This year the Armenian Weekly is hosting, along with the Armenian Revolutionary Federation (ARF) Eastern Region Central Committee, the first ever virtual celebration of the 102nd anniversary of the First Republic of Armenia. While preparing for the online event, I couldn’t help but think of the Hairenik Daily editors back in 1918 reporting on this monumental news item at a time when our nation and our people were still reeling from the raw devastation of the Armenian Genocide.
At the helm of the 1918 editorial staff were ARF leaders and journalists Sahag Chetechian, Nshan Desdegulian and Minas Veradzin. In addition to reporting news as soon as it reached them, they also had to face the task of helping people who were attempting to find lost relatives in the pages of the paper which at that point had barely been circulating for two decades. I cannot even begin to fathom their thoughts as news of the establishment of the newly independent republic reached them. I’m certain excitement and a sense of victory over incredible adversity were part of what they felt, but I also imagine feelings of intense sadness over all the lost souls as well as trepidation over the stability of the republic during a volatile war-time period.
The simple, but awe-inspiring statement from Tiflis was a powerful turning point in Armenian history. “The Armenian National Council declares itself the supreme and sole administration of the Armenian provinces.” Coming on the heels of the victories against the Turkish army by the Armenian military and volunteer forces at Sardarabad, Bash-Abaran and Gharakilise, the news was promising but also concerning given the conditions under which the First Republic was being established. A refugee crisis from the Genocide, harsh conditions in the republic and the constant threat to its existence were of primary concern. In addition, the typhoid epidemic was running rampant and ultimately resulted in tens of thousands of deaths, exacerbated by the unrelenting hunger of the masses. By all accounts, that first winter of 1918-1919 was absolutely ravaging and heartbreaking for the citizens of the emerging republic.

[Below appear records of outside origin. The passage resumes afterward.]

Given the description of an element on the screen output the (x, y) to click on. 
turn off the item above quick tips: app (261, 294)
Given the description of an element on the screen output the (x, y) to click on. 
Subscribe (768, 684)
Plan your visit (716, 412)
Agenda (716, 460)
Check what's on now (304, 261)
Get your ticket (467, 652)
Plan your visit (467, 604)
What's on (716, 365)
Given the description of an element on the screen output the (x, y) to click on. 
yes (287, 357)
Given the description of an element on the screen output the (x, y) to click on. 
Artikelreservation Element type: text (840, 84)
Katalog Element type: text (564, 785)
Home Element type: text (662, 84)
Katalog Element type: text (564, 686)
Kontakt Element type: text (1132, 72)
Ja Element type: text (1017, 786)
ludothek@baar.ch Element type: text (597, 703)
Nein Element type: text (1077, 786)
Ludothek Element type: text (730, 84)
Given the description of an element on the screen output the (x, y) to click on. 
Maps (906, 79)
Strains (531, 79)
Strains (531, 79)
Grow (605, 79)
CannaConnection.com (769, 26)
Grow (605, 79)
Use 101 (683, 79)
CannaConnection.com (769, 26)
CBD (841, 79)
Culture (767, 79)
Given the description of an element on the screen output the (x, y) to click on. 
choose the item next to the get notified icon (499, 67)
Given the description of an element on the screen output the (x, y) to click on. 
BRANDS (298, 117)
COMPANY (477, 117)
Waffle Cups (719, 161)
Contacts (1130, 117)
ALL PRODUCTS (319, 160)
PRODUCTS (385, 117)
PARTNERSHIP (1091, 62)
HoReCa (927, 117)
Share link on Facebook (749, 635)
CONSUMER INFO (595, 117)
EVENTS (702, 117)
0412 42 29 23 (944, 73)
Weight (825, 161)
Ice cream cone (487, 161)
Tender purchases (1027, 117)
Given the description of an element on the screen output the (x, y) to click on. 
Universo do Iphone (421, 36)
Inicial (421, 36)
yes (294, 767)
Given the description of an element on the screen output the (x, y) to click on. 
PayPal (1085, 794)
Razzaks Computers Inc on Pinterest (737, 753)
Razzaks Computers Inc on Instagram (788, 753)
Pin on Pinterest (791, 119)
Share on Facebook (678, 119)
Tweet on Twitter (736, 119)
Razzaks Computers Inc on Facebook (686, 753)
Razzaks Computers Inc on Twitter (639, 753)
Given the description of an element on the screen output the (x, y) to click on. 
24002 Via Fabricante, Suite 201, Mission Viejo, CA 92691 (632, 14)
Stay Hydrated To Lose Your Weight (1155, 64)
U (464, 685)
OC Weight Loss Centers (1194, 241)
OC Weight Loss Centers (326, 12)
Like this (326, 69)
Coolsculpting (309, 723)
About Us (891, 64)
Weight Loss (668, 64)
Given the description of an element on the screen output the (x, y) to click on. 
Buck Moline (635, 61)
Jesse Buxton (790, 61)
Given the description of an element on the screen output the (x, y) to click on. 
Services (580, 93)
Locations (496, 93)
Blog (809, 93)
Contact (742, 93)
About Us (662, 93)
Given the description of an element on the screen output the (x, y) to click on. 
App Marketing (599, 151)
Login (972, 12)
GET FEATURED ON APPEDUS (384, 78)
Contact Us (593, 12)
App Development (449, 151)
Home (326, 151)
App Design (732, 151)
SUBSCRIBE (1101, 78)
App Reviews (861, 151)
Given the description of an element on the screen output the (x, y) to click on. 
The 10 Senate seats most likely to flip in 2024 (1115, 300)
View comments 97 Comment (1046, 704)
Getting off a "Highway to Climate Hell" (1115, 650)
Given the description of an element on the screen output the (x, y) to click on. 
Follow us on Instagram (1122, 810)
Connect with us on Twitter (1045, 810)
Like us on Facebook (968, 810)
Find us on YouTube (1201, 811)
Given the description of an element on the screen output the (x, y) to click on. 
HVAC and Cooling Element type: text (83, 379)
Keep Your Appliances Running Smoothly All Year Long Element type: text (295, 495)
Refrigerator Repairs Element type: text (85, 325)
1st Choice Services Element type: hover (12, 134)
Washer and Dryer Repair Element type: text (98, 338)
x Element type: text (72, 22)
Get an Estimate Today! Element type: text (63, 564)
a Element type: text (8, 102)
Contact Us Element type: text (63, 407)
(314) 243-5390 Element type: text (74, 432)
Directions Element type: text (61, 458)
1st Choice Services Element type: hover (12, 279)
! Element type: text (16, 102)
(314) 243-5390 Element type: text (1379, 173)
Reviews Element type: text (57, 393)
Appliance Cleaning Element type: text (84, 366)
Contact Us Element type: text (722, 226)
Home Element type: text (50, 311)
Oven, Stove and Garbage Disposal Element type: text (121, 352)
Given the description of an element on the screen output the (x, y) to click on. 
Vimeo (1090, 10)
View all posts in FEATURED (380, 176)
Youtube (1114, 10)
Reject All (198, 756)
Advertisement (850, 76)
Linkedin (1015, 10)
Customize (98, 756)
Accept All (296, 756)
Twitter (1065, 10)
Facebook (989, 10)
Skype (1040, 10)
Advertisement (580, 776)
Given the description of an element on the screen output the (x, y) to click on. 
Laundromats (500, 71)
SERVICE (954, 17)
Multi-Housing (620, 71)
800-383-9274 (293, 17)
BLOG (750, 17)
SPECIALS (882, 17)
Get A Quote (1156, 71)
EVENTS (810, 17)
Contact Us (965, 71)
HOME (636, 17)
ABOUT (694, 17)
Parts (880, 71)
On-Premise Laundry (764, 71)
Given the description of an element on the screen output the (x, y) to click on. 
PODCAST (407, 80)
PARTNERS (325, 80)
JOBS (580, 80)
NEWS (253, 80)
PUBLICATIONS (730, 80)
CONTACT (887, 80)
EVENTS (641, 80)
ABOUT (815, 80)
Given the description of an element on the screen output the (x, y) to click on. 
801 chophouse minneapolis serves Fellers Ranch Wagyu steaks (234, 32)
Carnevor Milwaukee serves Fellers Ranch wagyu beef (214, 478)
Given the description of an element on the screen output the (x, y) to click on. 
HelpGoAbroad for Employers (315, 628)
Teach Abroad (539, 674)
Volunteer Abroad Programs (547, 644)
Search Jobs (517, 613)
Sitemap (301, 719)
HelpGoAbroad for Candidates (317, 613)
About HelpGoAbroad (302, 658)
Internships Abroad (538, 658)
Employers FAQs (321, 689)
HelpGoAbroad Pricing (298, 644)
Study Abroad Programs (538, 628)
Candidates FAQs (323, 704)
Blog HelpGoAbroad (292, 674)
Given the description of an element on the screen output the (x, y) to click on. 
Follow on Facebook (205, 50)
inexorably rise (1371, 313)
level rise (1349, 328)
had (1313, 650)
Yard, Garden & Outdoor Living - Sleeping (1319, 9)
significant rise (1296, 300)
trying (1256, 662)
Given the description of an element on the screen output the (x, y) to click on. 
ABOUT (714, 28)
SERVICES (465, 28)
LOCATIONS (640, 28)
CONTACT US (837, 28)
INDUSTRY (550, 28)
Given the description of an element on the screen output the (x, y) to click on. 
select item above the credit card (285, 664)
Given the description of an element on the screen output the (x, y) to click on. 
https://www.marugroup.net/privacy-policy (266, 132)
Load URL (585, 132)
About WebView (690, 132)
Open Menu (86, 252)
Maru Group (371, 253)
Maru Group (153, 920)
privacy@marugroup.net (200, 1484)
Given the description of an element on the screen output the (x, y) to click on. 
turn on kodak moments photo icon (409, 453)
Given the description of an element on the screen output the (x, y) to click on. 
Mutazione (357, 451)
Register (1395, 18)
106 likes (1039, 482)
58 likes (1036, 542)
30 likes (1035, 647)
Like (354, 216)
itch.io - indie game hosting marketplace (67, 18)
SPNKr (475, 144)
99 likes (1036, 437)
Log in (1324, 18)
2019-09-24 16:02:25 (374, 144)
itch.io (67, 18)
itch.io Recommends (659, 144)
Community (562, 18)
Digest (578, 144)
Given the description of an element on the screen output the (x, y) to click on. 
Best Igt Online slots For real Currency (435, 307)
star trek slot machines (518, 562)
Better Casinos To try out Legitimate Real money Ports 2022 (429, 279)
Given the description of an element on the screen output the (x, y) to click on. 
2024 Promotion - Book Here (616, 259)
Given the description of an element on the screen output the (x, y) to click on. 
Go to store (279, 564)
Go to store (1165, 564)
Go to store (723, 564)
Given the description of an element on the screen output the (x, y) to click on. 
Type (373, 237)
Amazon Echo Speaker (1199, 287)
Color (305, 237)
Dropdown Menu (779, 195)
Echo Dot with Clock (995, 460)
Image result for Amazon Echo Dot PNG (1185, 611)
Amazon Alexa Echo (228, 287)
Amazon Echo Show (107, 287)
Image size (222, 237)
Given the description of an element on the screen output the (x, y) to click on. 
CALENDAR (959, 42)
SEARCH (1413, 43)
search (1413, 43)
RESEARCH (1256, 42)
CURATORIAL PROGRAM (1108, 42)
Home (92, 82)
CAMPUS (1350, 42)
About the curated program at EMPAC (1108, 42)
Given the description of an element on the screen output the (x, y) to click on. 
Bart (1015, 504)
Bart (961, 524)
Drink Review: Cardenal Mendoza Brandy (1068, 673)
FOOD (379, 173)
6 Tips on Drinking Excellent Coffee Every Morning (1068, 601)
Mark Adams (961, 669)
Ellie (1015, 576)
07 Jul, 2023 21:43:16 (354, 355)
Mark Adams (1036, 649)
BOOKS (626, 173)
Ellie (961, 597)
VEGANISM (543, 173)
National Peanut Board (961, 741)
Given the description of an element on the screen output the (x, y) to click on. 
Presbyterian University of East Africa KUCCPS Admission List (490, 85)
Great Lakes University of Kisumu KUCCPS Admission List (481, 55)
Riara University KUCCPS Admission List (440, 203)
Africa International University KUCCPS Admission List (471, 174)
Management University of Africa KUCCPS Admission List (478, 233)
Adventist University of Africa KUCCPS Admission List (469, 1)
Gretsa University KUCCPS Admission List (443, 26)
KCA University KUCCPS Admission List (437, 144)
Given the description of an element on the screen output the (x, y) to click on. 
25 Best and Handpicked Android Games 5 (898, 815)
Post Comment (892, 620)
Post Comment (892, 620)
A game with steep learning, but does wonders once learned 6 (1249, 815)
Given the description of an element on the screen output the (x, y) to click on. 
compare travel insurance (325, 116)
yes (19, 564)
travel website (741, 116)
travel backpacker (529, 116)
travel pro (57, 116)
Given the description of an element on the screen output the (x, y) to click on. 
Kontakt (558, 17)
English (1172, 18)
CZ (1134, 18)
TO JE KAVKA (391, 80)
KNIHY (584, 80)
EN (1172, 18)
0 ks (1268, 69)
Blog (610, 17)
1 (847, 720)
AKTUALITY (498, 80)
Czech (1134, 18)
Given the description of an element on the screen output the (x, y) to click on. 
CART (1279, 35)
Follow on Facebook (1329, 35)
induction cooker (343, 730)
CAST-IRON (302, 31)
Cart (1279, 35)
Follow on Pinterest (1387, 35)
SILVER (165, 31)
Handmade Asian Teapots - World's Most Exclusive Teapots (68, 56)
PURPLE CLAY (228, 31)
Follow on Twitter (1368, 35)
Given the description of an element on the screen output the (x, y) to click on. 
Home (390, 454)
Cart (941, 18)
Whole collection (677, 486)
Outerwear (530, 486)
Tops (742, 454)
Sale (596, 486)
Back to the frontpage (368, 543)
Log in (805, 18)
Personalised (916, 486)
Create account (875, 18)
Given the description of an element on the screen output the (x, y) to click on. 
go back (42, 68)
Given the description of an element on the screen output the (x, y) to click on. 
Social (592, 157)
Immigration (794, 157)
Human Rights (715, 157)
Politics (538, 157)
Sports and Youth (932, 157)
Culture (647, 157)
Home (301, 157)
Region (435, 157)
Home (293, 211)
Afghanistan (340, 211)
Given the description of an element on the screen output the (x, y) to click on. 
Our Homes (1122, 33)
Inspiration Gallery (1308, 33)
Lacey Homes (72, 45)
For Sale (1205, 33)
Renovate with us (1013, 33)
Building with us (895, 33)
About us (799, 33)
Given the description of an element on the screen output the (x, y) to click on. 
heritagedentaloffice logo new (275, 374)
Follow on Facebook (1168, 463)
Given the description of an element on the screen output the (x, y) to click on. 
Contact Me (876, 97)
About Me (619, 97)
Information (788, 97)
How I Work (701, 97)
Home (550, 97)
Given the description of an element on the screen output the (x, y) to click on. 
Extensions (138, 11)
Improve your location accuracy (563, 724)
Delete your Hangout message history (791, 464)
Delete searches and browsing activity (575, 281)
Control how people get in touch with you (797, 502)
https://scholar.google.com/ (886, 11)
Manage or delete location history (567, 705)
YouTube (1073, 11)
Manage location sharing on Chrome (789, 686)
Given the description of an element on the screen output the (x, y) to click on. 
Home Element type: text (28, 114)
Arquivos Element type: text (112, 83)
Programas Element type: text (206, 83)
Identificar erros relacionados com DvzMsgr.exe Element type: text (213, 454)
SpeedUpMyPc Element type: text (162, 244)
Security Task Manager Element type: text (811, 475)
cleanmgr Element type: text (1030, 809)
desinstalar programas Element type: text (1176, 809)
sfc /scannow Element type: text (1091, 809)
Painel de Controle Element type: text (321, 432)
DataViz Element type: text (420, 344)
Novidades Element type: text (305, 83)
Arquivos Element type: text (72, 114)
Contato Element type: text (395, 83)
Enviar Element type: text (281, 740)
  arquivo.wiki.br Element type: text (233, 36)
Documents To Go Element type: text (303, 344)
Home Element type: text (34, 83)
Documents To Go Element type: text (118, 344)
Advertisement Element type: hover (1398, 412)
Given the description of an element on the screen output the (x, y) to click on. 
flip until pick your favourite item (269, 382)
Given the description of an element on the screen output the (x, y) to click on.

I can visualize our people here in the United States poring over the pages of the Hairenik as news of the fledgling republic was breaking. To understand how the news reached Armenians in America, we must put aside today’s expectations of immediate news availability. When was the news published in the pages of the Hairenik Daily? It appeared exactly one month after it happened, in the June 30, 1918 issue of the daily paper and this was the headline:
Armenians of the Caucasus Declare Independence
Kachaznuni: Prime Minister – Khadisian: Foreign Affairs Minister – An Armenian delegation has made it to Bolis (Istanbul)
Considering the endless grim updates from the Caucasus, finally here was a glimmer of hope. Here is the rest of the translated article:
Amsterdam, June 28—According to the newspaper Berliner Lokal-Anzeiger, the Armenians of the Caucasus have declared independence. Kachaznuni has been appointed Prime Minister and A. Khadisian Foreign Minister. The newspaper also adds that an Armenian delegation has arrived in Istanbul.
Note: This news report confirms the telegram we received from Paris, that the Armenian army has subjected the Turks to a crushing defeat, forcing them to make concessions to the Armenians. We confirm the [news about] Armenian independence and an Armenian delegation’s departure to Istanbul. Kühlmann has said that soon deliberations will be held in Istanbul to resolve Caucasus-related issues.
These days, we would consider this old news after a month, but in 1918 it was as timely as it could be with the technology of the time. We see from the article that the news was initially received via telegram from Paris and confirmed through a newspaper in Europe. Imagine waiting that long for news now!
Today, as it was then, both the Hairenik Weekly and the Armenian Weekly continue to provide the news of the day for our people. The Hairenik newspaper was a lifeline for those Armenians who had made it to the United States, a way for them to feel connected to news from the homeland and a means to remain one nation, despite being separated by oceans.
Now, we have the independent Republics of Armenia and Artsakh, as well as thriving diasporan communities around the globe. We have the immediacy of news via the technology of our times. We have websites and social media outlets churning out information in the blink of an eye. The evolution of our newspapers has been remarkable in the most tragic and dire circumstances. They have survived the test of time and we proudly join in celebrating the 1918 First Republic of Armenia.